◆ **DIRECTIVES**:
1 – According to the Getty Drawing Hour post, why has the writer been going to the monthly drawing lesson?
2 – In the listing, substitute "Command" for "Instruction" in the lines from the line with "You are a computer-use agent. The" up to and including the line with "Action: pyautogui.click(x=208, y=279)". Return only those lines, with everything else left unchanged.

◆ **PROVIDED TEXT**:
* * * * * * *

Adventures in Art: The Getty Drawing Hour - February

Sunday I waited in a 35 min. line of cars into a parking structure. $10 to park to visit The Getty Center. The iconic museum on the hillside. The most wealthy art establishment in the world, and the collection of the estate of oil barron, J. Paul Getty. Not only are the views of Los Angeles breathtaking. But the architecture and artifacts are some of the worlds greatest treasures.

I have been taking advantage of a structured monthly drawing lesson they offer for free entitled The Getty Drawing Hour. So far it has been a fun refresher course for me. Since I will be not attending school until Fall, I thought it best if I did something in the meantime to keep my drawing "chops" up.

The Getty Drawing Hour theme for the month of February has been Gesture Drawing. Gesture is generally used as a warm up or a way to get the overall action or expression of a piece down in a short amount of time. Or it can be extended and layered upon to create a more in depth study. For this particular session none of our drawing extended beyond a 15 minute study. Instead of using models and/or live studies as is the standard for most art classes, we got to draw from the Getty's exquisite European Renaissance gallery.

* * * * * * *

◆ **INFORMATION PROVIDED**:
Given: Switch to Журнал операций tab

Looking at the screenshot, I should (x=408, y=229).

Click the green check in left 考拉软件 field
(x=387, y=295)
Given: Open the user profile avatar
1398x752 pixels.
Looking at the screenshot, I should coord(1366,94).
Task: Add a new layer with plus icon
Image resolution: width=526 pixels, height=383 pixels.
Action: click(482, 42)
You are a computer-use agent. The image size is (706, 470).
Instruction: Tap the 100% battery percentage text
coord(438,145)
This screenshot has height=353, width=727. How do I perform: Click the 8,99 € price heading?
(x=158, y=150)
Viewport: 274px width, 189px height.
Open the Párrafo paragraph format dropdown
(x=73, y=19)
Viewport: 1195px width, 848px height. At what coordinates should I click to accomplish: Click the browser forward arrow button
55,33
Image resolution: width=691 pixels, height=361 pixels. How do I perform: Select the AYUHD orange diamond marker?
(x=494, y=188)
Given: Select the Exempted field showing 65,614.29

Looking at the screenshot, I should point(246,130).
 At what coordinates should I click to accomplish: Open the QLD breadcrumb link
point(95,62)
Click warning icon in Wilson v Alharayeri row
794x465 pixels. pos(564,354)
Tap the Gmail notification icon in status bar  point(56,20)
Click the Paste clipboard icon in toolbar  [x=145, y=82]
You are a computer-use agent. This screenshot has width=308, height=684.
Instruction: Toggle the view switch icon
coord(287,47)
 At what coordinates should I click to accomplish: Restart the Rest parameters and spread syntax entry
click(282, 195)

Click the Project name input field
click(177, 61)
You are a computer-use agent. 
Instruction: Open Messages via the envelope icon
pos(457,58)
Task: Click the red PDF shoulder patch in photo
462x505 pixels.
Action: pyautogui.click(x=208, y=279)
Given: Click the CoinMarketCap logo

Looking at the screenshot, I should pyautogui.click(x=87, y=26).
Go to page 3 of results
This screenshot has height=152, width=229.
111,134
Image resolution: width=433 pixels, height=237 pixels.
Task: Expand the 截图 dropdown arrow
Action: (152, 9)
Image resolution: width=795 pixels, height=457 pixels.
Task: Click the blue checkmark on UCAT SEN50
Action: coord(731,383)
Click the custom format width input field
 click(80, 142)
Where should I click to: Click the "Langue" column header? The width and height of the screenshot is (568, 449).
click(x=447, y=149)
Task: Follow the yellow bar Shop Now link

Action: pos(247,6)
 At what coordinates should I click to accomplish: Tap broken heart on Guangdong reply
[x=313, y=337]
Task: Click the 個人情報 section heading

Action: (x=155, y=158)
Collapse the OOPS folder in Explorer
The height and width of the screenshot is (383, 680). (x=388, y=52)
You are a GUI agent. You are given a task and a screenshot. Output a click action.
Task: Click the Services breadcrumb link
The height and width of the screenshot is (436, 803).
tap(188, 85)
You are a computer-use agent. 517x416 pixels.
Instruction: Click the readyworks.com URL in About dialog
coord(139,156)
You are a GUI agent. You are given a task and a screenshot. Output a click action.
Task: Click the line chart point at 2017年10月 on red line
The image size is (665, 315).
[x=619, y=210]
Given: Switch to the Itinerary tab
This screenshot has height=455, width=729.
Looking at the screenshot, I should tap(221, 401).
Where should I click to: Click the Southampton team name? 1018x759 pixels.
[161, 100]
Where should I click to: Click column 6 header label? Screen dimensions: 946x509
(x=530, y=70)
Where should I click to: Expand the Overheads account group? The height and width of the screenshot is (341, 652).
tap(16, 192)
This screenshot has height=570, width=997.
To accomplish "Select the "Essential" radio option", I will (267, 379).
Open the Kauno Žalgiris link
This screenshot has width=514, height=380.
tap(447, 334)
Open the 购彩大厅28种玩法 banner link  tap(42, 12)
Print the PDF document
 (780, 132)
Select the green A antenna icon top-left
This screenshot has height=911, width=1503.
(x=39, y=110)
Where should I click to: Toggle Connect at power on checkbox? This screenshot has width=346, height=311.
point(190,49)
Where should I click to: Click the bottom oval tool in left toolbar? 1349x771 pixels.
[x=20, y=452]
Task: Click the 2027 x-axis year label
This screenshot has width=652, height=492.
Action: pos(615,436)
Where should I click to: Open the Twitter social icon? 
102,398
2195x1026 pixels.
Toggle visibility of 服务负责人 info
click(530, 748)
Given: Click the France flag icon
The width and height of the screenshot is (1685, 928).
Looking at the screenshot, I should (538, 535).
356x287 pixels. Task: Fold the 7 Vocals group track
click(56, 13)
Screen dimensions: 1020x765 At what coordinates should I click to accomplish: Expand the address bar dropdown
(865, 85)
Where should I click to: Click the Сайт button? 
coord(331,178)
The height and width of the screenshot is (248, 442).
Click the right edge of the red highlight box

* * * * * * *

◆ **LIST OF SOLUTIONS**:
1 – The writer won't be attending school until fall and thought it best to do something in the meantime to keep their drawing "chops" up.

2 –
You are a computer-use agent. The image size is (706, 470).
Command: Tap the 100% battery percentage text
coord(438,145)
This screenshot has height=353, width=727. How do I perform: Click the 8,99 € price heading?
(x=158, y=150)
Viewport: 274px width, 189px height.
Open the Párrafo paragraph format dropdown
(x=73, y=19)
Viewport: 1195px width, 848px height. At what coordinates should I click to accomplish: Click the browser forward arrow button
55,33
Image resolution: width=691 pixels, height=361 pixels. How do I perform: Select the AYUHD orange diamond marker?
(x=494, y=188)
Given: Select the Exempted field showing 65,614.29

Looking at the screenshot, I should point(246,130).
 At what coordinates should I click to accomplish: Open the QLD breadcrumb link
point(95,62)
Click warning icon in Wilson v Alharayeri row
794x465 pixels. pos(564,354)
Tap the Gmail notification icon in status bar  point(56,20)
Click the Paste clipboard icon in toolbar  [x=145, y=82]
You are a computer-use agent. This screenshot has width=308, height=684.
Command: Toggle the view switch icon
coord(287,47)
 At what coordinates should I click to accomplish: Restart the Rest parameters and spread syntax entry
click(282, 195)

Click the Project name input field
click(177, 61)
You are a computer-use agent. 
Command: Open Messages via the envelope icon
pos(457,58)
Task: Click the red PDF shoulder patch in photo
462x505 pixels.
Action: pyautogui.click(x=208, y=279)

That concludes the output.